Tava ouvindo Villa-Lobos
num desses dias que começam errados
e terminam pior.
dançando devagar, sem pressa,
como se o tempo dela fosse.
E eu ali,
largado no sofá esburacado,
com a cabeça cheia de coisa bonita
que nunca consegui criar.
Essas músicas me dão uma tristeza boa,
tipo lembrar de um amor de infância
ou da primeira vez que chorei com um filme.
É bonito, mas dói.
É tudo tão fora do meu alcance
que parece piada de mau gosto.
Liguei pra Lucy.
Ela tem esse jeito doce de quem não se importa,
e isso me salva de vez em quando.
Trouxe cerveja,
trouxe um baseado,
trouxe aquele olhar de quem já me viu pior.
Deitou do meu lado,
me chamou de poeta de boteco
e riu daquele meu jeito besta de tentar parecer forte.

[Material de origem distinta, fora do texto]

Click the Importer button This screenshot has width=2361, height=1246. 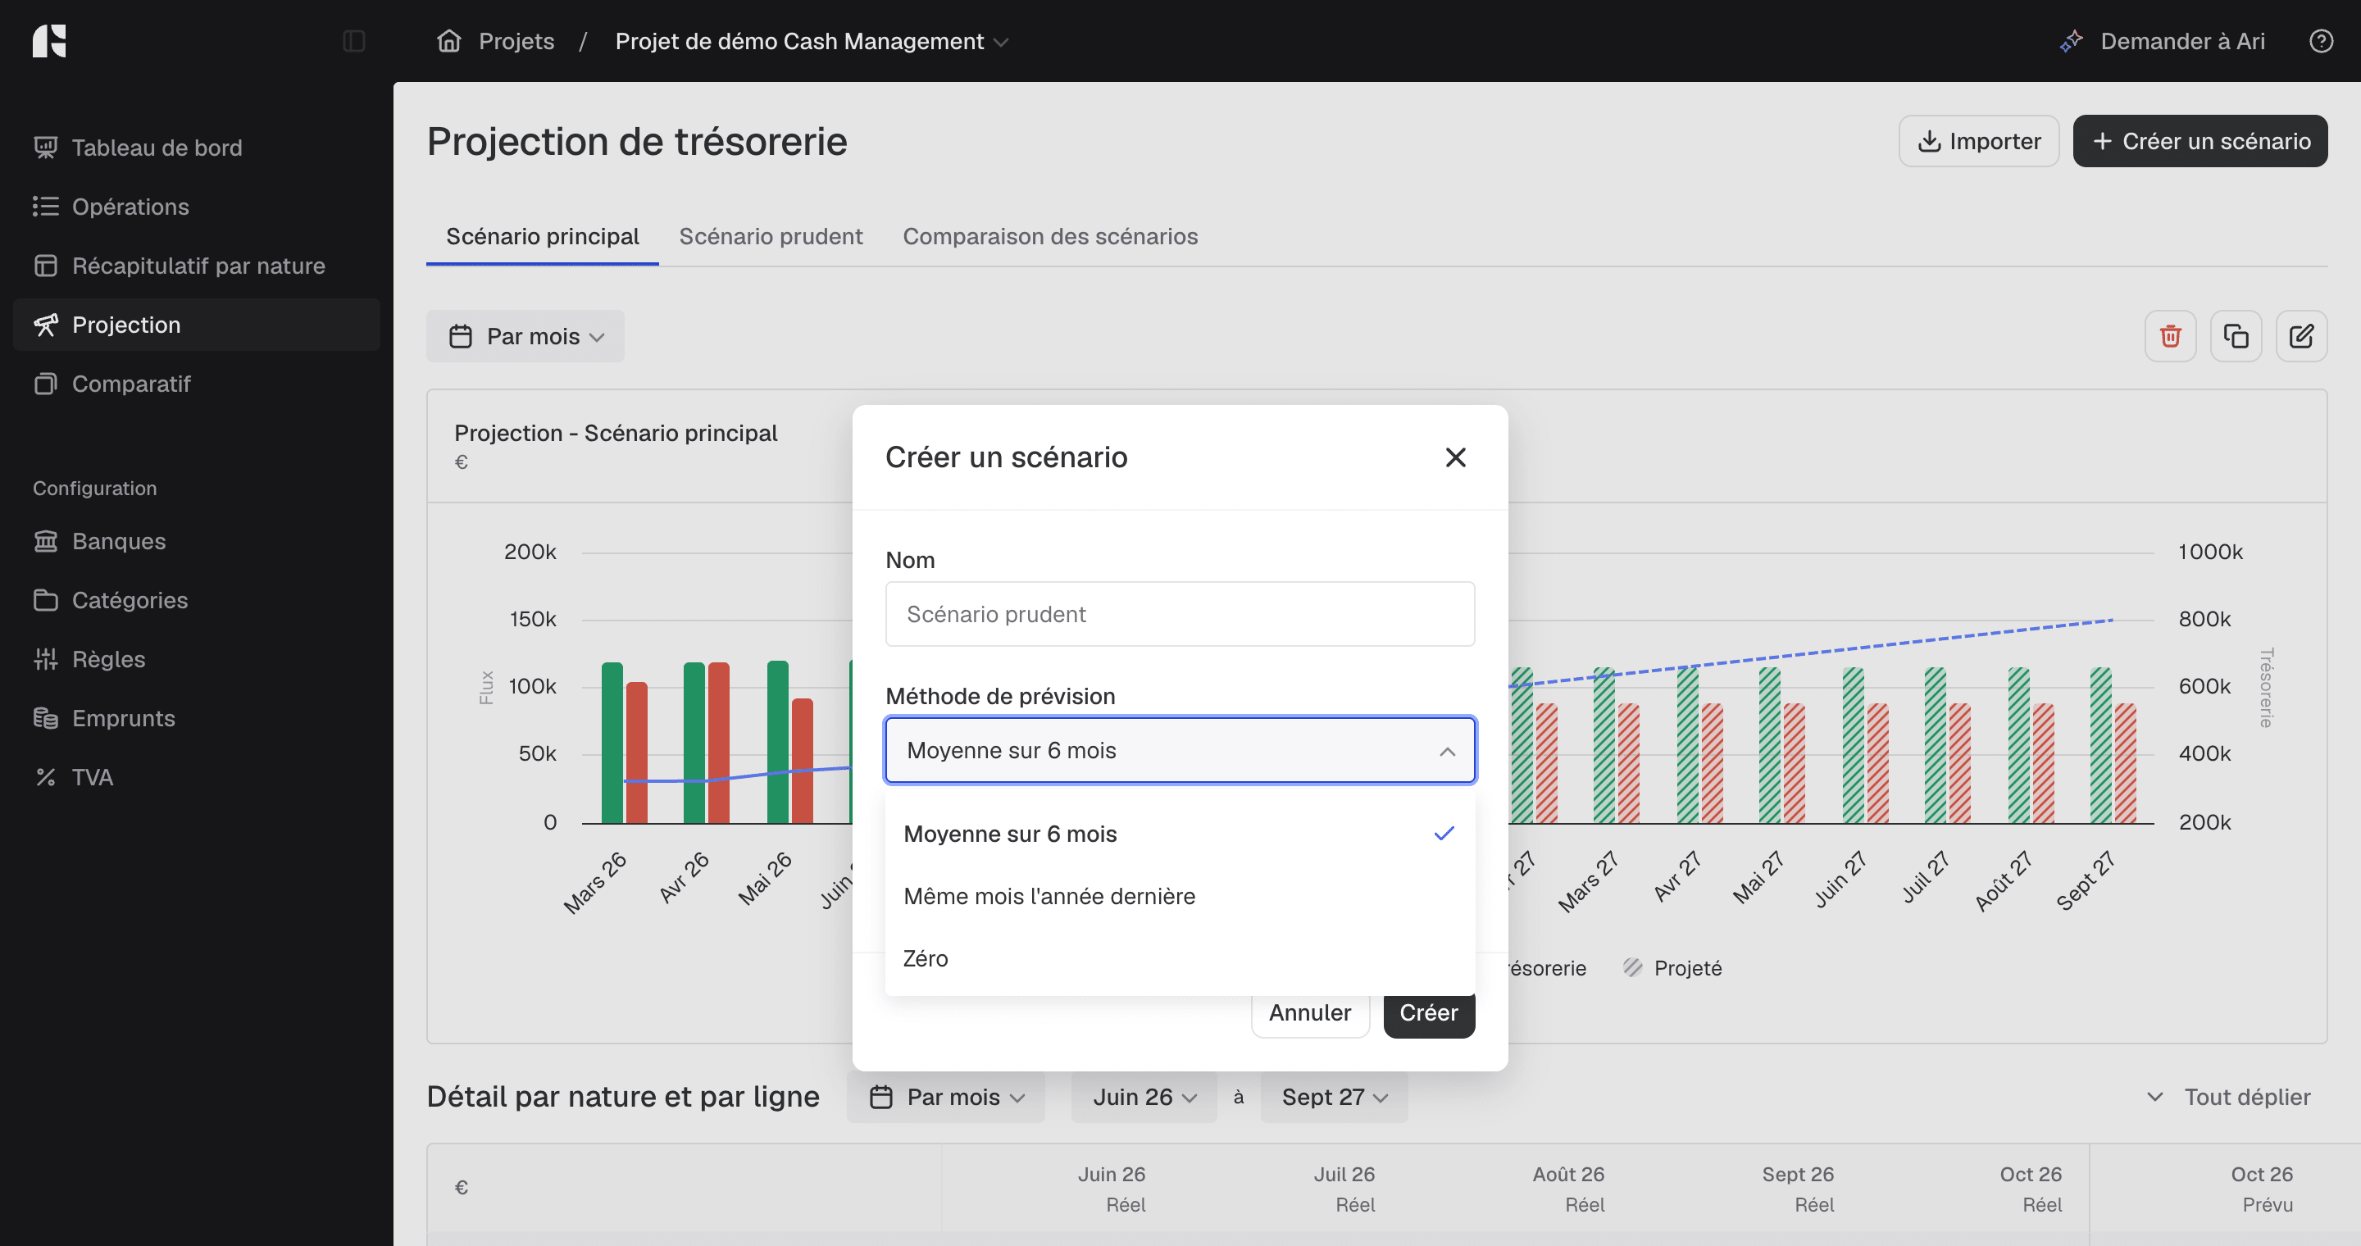pos(1979,141)
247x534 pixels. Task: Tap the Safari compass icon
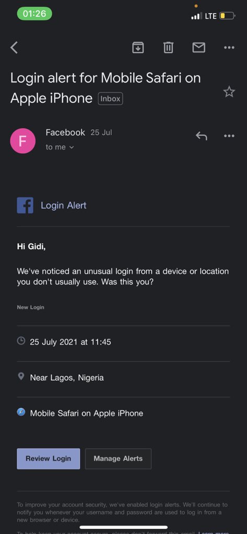tap(21, 412)
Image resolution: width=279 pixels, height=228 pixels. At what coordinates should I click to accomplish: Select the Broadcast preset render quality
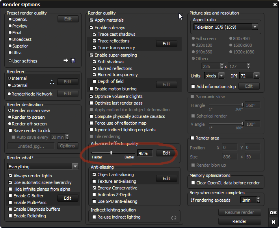point(10,39)
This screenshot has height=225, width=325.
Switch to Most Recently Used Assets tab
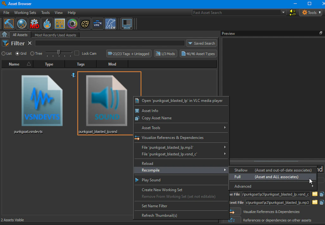(x=55, y=35)
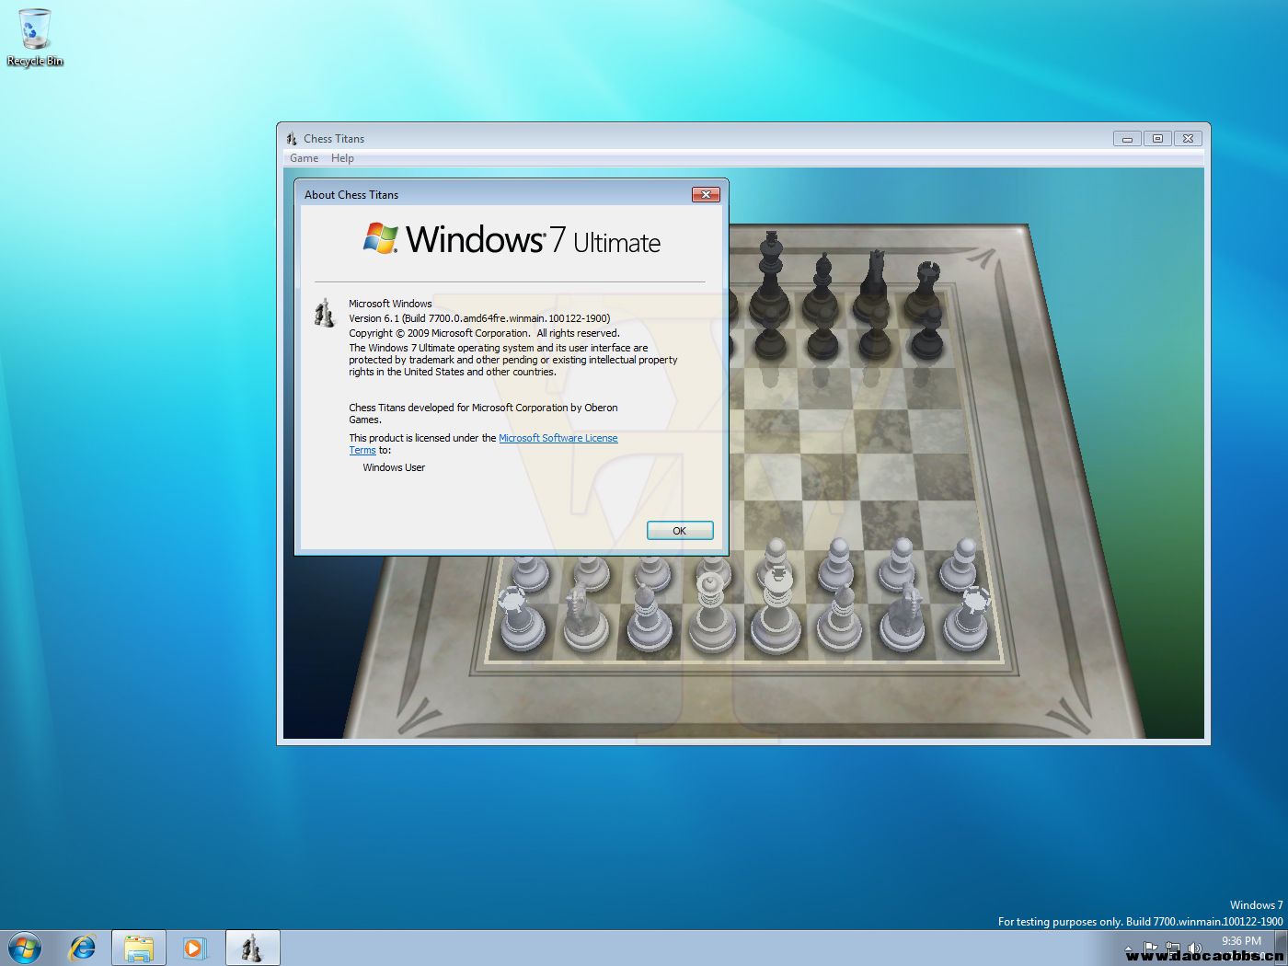Open the Action Center flag icon
1288x966 pixels.
[x=1150, y=948]
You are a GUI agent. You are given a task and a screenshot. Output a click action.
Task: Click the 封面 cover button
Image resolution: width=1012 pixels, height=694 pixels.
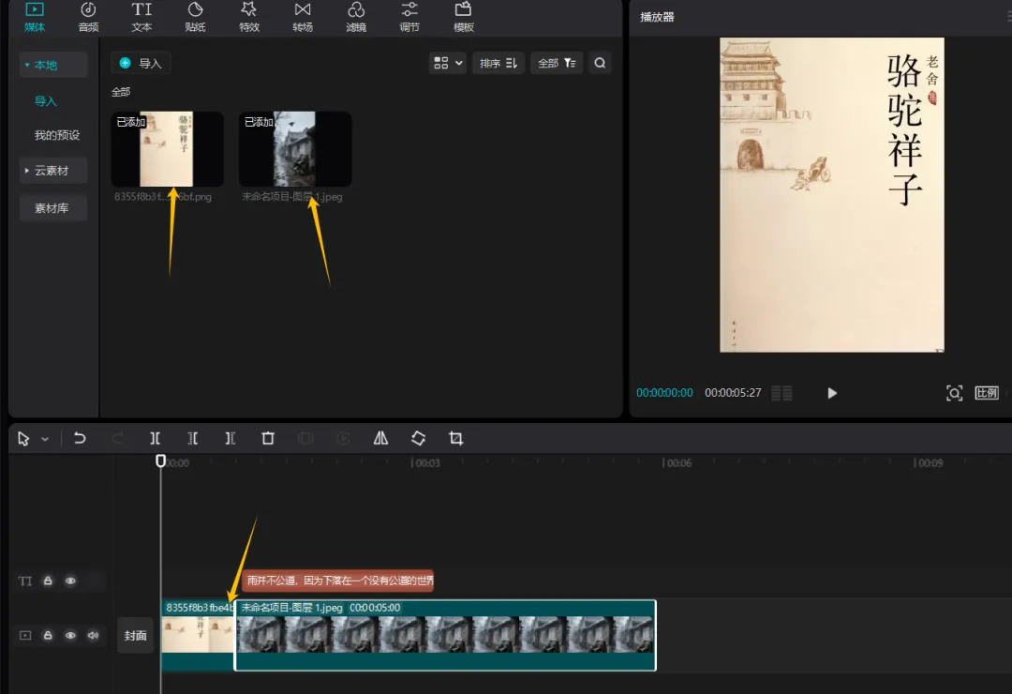[136, 635]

Quis mostrar pra ela as Bachianas.
Quis dividir algo bonito, só isso.
Mas ela fez cara feia,
como se eu tivesse oferecido salada no lugar de pizza.
– Que música chata, amor.
Disse rindo,
sem maldade.
Eu calei.
olhei pra ela
e amei, mesmo assim.
Mesmo sem entender.
Mesmo sem querer.
Às vezes o amor é só isso:
querer que alguém goste das mesmas coisas
e continuar gostando
quando ela não gosta.
Ela dormiu com a cabeça no meu peito,
e eu fiquei ali,
ouvindo Villa-Lobos em silêncio,
como se fosse uma prece
ou um pedido de desculpas ao universo
por ter nascido tão comum.
No fim,
com ela ali,
até o lixo parecia ter poesia.
E eu,
rei de nada,
rei da sucata,
rei do que sobrou,
me senti um pouco mais homem,
um pouco mais feliz.
(B. B. Palermo)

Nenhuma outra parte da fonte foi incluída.